Un piccolo favore

Il nostro parere

Un piccolo favore (2018) USA di Paul Feig


La vita di Stephanie, una mamma single iperattiva e vlogger di provincia, viene travolta dall’incontro con Emily, una sofisticata e misteriosa donna in carriera. Nonostante le differenze abissali, le due stringono un’amicizia intensa scandita da martini ghiacciati, finché Emily scompare improvvisamente nel nulla dopo aver chiesto a Stephanie un banale favore. Da quel momento, la ricerca della verità trascina la protagonista in un vortice di segreti oscuri, rivelazioni scioccanti e inganni mortali che mettono in discussione l’identità stessa della sua amica scomparsa.


Paul Feig abbandona le velleità puramente demenziali per confezionare un’opera che gioca con i generi come un prestigiatore esperto, richiamando fin dai titoli di testa grafici, curati da David Clayton, quell’estetica minimalista e angolare che fu cara a Saul Bass. È un’opera che non nasconde le proprie radici cinefile, evocando le atmosfere di Clouzot e il suo Les Diaboliques non solo attraverso citazioni esplicite, ma mediante una tensione sotterranea che pulsa sotto una superficie dai colori pastello. La macchina da presa si muove con un’eleganza quasi voyeuristica tra le pareti di vetro e cemento della dimora di Emily, trasformando l’architettura in una prigione dorata dove la profondità di campo viene spesso ridotta per isolare i volti di Anna Kendrick e Blake Lively, impegnate in un duello recitativo.

L’uso della colonna sonora non è un semplice orpello ma un elemento strutturale che detta il ritmo del montaggio: le note di Serge Gainsbourg e Françoise Hardy conferiscono una patina di sofisticata ironia che impedisce al racconto di scivolare nel melodramma cupo, mantenendo invece quella leggerezza tipica della commedia sofisticata anni Sessanta. Questa scelta sonora si intreccia indissolubilmente con la metamorfosi visiva di Stephanie, la cui evoluzione da vlogger provinciale a detective dilettante è narrata attraverso una mutazione cromatica e materica dei costumi firmati da Renee Ehrlich Kalfus. Se all’inizio i suoi outfit richiamano la rassicurante e piatta estetica della grande distribuzione, il contatto con l’oscurità di Emily inizia a sporcare quelle linee pulite, mentre il personaggio della Lively viene iconizzato attraverso completi maschili e orologi d’oro, una scelta che ne sottolinea la natura destabilizzante e la forza predatoria.
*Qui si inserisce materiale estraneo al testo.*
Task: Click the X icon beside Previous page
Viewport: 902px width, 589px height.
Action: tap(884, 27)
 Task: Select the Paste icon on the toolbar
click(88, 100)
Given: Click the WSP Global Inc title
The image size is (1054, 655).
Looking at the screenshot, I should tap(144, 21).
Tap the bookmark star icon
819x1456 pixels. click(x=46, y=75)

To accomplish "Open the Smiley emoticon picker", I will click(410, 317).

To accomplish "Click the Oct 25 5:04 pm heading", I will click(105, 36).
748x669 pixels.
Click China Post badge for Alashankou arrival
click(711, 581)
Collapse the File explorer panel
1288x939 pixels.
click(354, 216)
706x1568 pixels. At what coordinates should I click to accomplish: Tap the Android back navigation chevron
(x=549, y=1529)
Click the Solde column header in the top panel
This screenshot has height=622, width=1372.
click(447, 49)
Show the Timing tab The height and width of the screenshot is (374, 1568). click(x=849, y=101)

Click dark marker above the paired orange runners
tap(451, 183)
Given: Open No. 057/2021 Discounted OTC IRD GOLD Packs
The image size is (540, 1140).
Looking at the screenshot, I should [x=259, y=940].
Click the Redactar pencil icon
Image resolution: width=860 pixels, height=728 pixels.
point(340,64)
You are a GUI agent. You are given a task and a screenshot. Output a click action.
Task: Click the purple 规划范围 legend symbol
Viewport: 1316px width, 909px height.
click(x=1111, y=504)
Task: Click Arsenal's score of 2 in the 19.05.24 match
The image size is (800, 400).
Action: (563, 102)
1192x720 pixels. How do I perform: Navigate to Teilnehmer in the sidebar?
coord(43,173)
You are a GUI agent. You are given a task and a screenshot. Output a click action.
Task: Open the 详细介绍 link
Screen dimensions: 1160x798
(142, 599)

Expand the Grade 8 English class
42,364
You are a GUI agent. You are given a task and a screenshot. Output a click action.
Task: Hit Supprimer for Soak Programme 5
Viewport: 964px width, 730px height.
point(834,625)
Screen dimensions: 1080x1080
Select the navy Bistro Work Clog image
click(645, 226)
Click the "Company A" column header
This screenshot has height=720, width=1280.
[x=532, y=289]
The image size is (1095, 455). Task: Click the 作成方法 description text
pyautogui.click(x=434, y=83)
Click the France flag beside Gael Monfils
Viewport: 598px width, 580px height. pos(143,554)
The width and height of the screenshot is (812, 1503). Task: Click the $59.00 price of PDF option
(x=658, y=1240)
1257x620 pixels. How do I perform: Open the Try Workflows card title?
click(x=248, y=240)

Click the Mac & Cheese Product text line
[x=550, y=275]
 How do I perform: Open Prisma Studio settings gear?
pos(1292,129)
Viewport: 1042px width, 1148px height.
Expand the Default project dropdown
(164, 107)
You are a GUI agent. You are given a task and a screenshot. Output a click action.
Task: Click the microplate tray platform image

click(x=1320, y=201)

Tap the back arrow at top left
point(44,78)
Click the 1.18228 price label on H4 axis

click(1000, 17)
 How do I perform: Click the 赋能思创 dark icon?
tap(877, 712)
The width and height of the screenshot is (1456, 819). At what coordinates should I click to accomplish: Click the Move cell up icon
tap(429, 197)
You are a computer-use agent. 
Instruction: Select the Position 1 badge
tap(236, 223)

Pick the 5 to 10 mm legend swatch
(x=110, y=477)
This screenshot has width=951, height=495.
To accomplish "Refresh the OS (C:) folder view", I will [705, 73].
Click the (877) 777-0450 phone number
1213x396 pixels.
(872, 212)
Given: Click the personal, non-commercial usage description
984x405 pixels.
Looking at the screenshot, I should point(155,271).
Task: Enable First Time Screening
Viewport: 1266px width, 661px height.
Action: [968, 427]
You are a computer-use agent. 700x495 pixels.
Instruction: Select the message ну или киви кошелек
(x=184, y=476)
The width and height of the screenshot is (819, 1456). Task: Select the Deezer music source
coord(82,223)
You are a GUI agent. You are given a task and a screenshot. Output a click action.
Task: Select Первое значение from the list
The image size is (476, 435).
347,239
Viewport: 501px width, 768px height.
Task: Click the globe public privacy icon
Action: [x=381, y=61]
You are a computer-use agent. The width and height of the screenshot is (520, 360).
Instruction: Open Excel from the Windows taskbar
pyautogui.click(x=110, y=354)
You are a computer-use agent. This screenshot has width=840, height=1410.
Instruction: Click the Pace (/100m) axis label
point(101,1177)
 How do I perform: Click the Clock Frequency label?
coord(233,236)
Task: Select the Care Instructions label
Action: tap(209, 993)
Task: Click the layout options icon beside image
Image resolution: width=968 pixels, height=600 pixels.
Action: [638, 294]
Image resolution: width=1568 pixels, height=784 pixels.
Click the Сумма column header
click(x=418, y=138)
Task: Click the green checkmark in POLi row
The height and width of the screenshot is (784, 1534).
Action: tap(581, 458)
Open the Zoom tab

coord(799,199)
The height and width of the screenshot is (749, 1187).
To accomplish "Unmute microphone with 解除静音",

La regia di Feig si dimostra matura nella gestione degli spazi, sfruttando l’illuminazione naturale che filtra dalle grandi vetrate per creare ombre lunghe e inquietanti, capaci di suggerire il non detto molto più dei dialoghi, pur brillanti e intrisi di un cinismo tagliente. C’è una ricercatezza quasi feticista nel modo in cui viene mostrata la preparazione di un Martini, trasformando un gesto quotidiano in un rituale sacro che sancisce un patto di sangue tra due femminilità opposte ma complementari. È proprio in questo equilibrio precario tra il grottesco e la suspense che il film trova la sua ragion d’essere, rifiutando la seriosità di certi thriller contemporanei per abbracciare una narrazione fluida che, pur sfiorando l’assurdo nel terzo atto, non perde mai di vista la coerenza estetica del racconto. Un esercizio di stile che dimostra come si possa ancora fare cinema di genere con intelligenza, divertendosi a smontare i meccanismi della percezione dello spettatore.